From Philadelphia, White went to Kansas City to play in a Tier 2 National Hard Court tournament Sept. 11-14. He continued his outstanding play by reaching the semifinals of the singles and winning the doubles title with Elly. White has been rewarded with his excellent play by being ranked third in singles in the United States and in the top three in doubles with Elly in the 45-and-over division.

With all of White's success the past 25 years, he readily admits that he was just average when he played for Tonawanda High. When White enrolled at the University at Buffalo his tennis career skyrocketed.

"Any success that I have had in my tennis career I owe to my former tennis coach at UB, the legendary Bill Monkarsh," White said. Monkarsh saw an innate ability in the 6-foot-2, 210-pound youngster.

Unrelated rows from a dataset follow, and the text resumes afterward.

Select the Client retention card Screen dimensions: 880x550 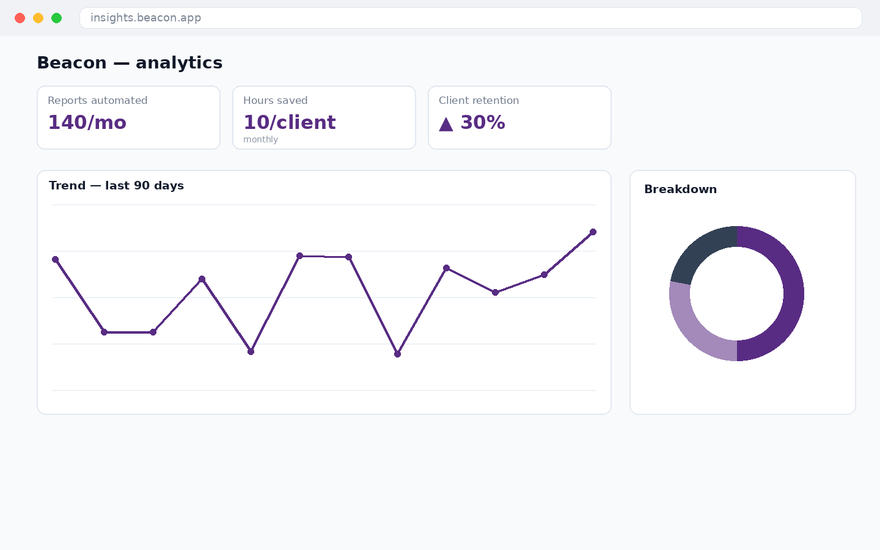519,118
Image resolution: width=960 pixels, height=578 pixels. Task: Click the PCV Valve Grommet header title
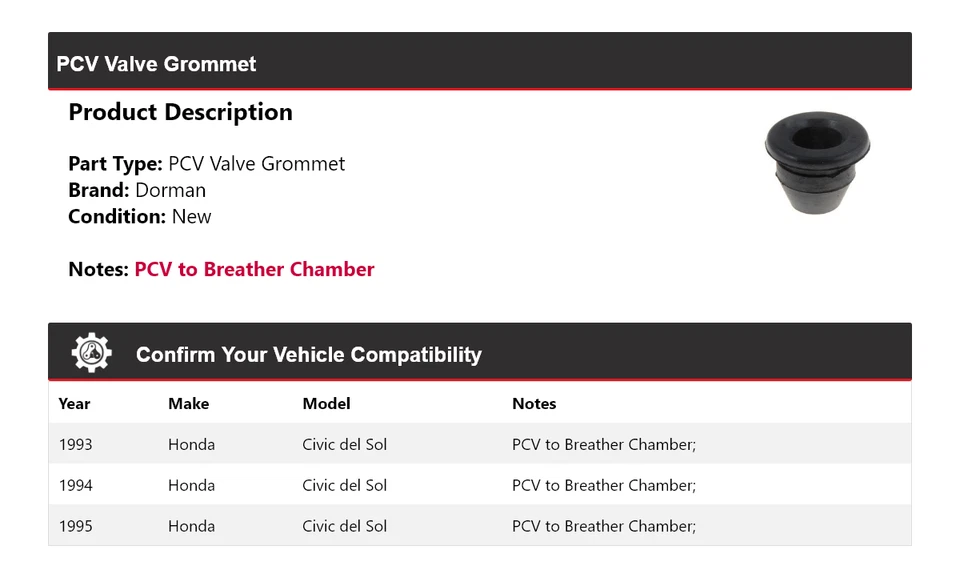coord(156,64)
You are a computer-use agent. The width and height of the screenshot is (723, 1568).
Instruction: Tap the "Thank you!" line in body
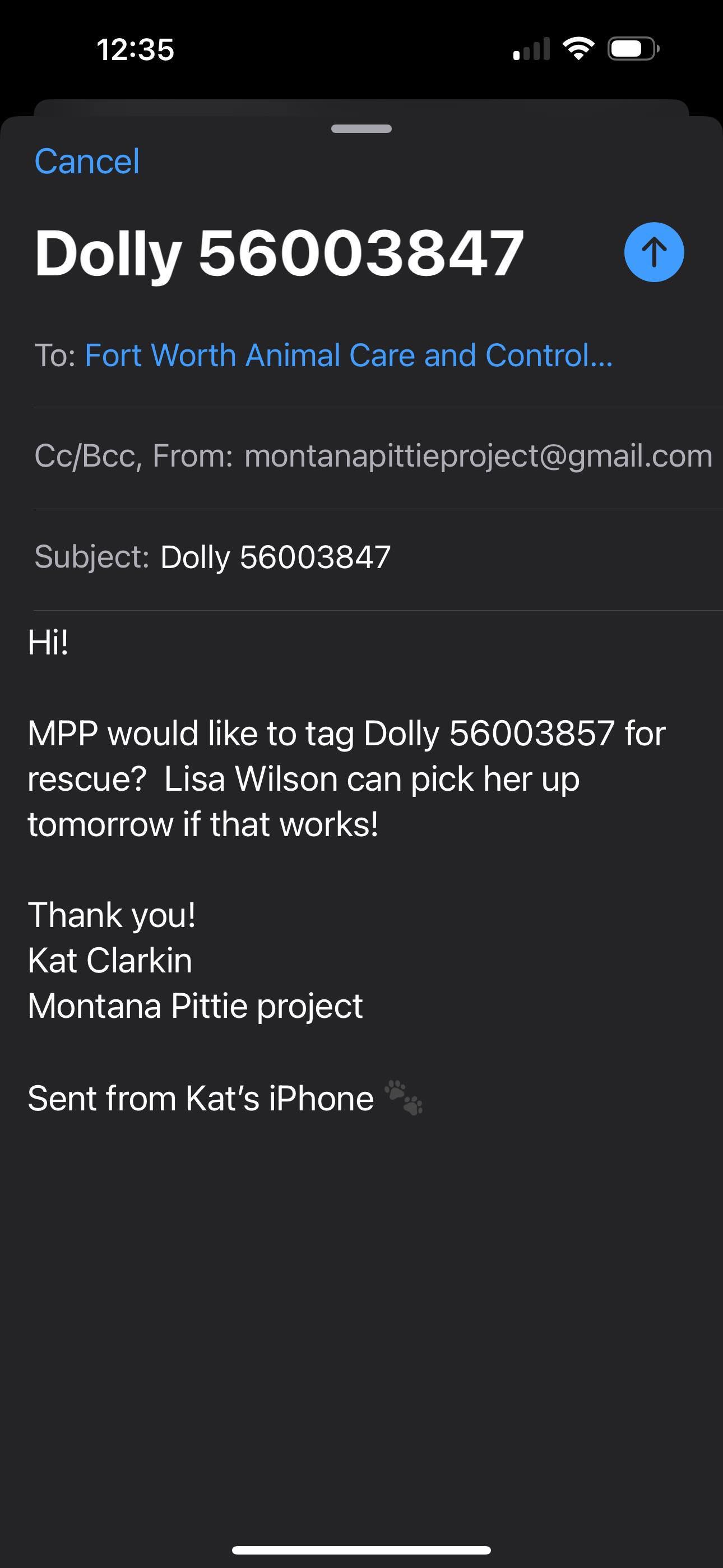[112, 915]

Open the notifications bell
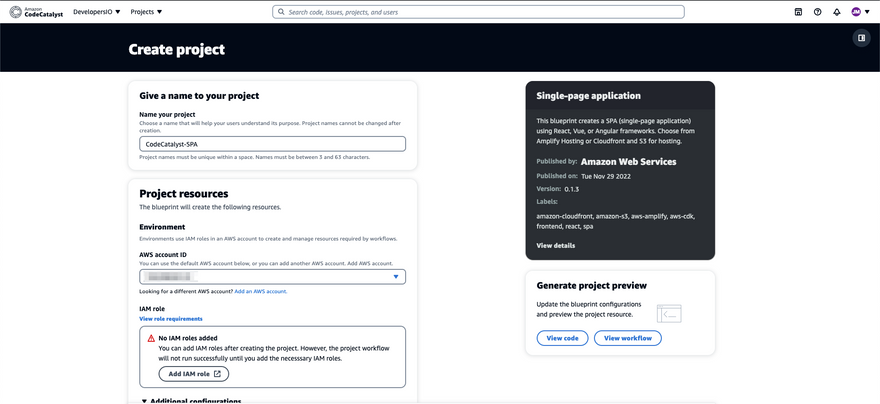pyautogui.click(x=837, y=12)
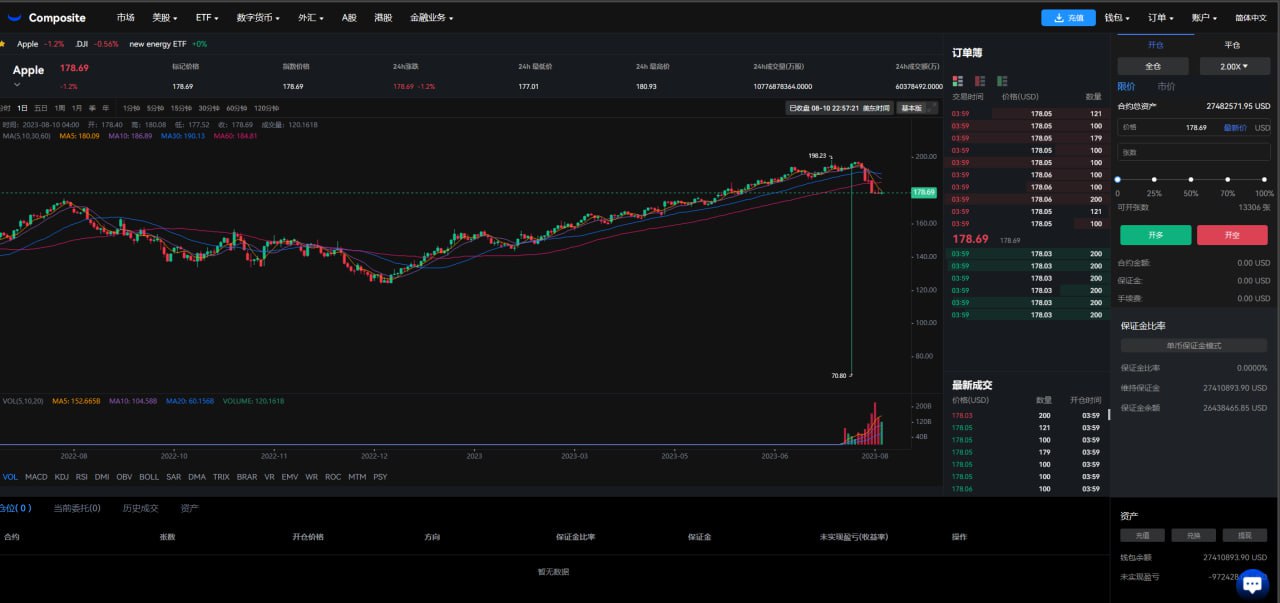1280x603 pixels.
Task: Select the 全仓 cross margin mode
Action: pyautogui.click(x=1153, y=66)
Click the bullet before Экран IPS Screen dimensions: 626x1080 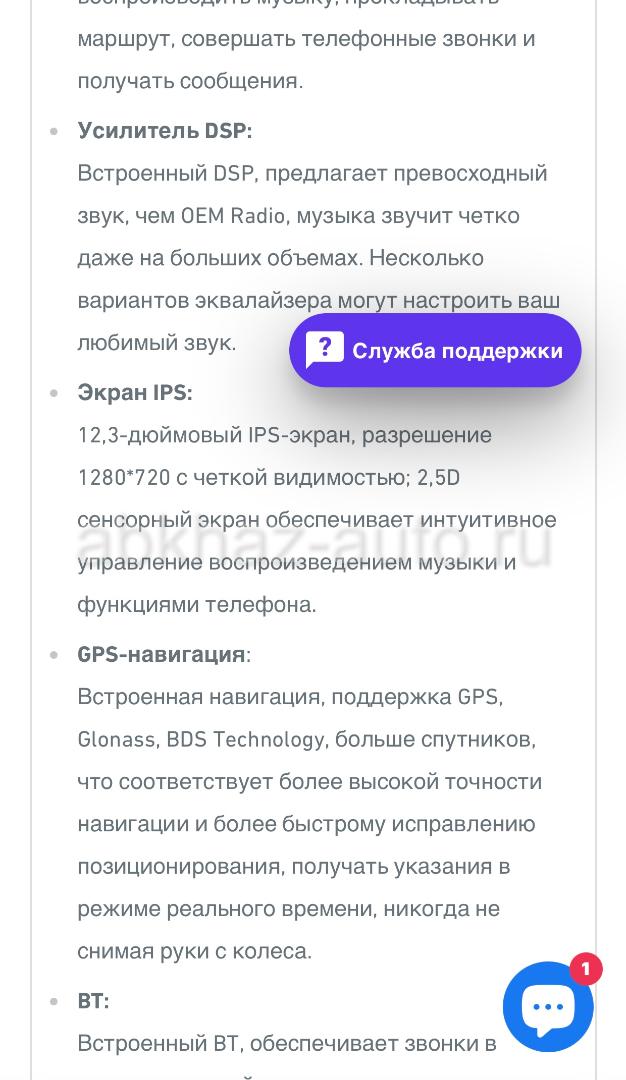[x=54, y=393]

He helped White to develop one of the most powerful tennis games ever witnessed in Western New York.

"Coach Monkarsh had the amazing ability to bring out the best in you," White said. "He would practice with me endlessly, working on my strokes and strategy, often twice a day. He cared so much in having his players improve and he was able to bring out the best in me, even though he worked me unmercifully."

Although White still hits the ball with amazing power, especially for a 47-year-old, he is a cerebral player. He is always thinking throughout his matches.

"I always want to get the first point when my opponent is serving," White said. "Immediately, I have him on the defensive. If he doesn't get the next point he's down 0-30. He's also got to be thinking that my serve is coming up and it will be awfully hard for him to break me, as that is the best part of my game."

When White serves he tries to hit with a lot of spin and power, attempting to get in as many first serves to his opponent's backhand as possible. If he gets a weak return he powers the next shot deep into the corner of his opponent's court and then approaches the net, where he is extremely hard to pass or lob over.

White's practice methods have a great deal to do with his success, especially against younger players who tend to work on their topspin strokes while rarely practicing slice shots or their net games.

"Even though I am basically known as a power hitter I try to greatly vary my game when I am playing against the youngsters," White said. "I try to keep the ball out of their hitting zone. I will hit a lot of slice shots and drop shots to get them out of their rhythm. I have found that the strategy really fouls up their timing."

He has practiced quite a bit with Alex Parker, one of the area's finest young players. During those sessions, Parker would sometimes win a set from White, who would be concentrating on different aspects of his game.

Everything changed when the match meant something. White defeated Parker, 6-2, 6-2, in the finals of the Buffalo City Open this summer.

"I remembered what Parker's strong and weak points were when I played him in practice," White said. "I then formulated a game plan that I thought would be effective in defeating him. Don't get me wrong. Parker is a wonderful player and will be extremely difficult to defeat in the next few years. However, I get great satisfaction in putting together a game plan that will eventually lead me to success, whether I'm playing local youngsters or players in the nationals."

Another reason for White's success is that he stays in phenomenal shape and exudes confidence both on and off the court. He works out as much as possible, especially during the winter when he doesn't play as much.

As for his confidence, White says, "Most players that I compete against have one or two really strong points. I'm fortunate in having four: my serve, volley, overhead, and competitiveness."

"What really keeps me going is my biggest fan, my 80-year-old dad, Warren, who comes to all of my matches" White said.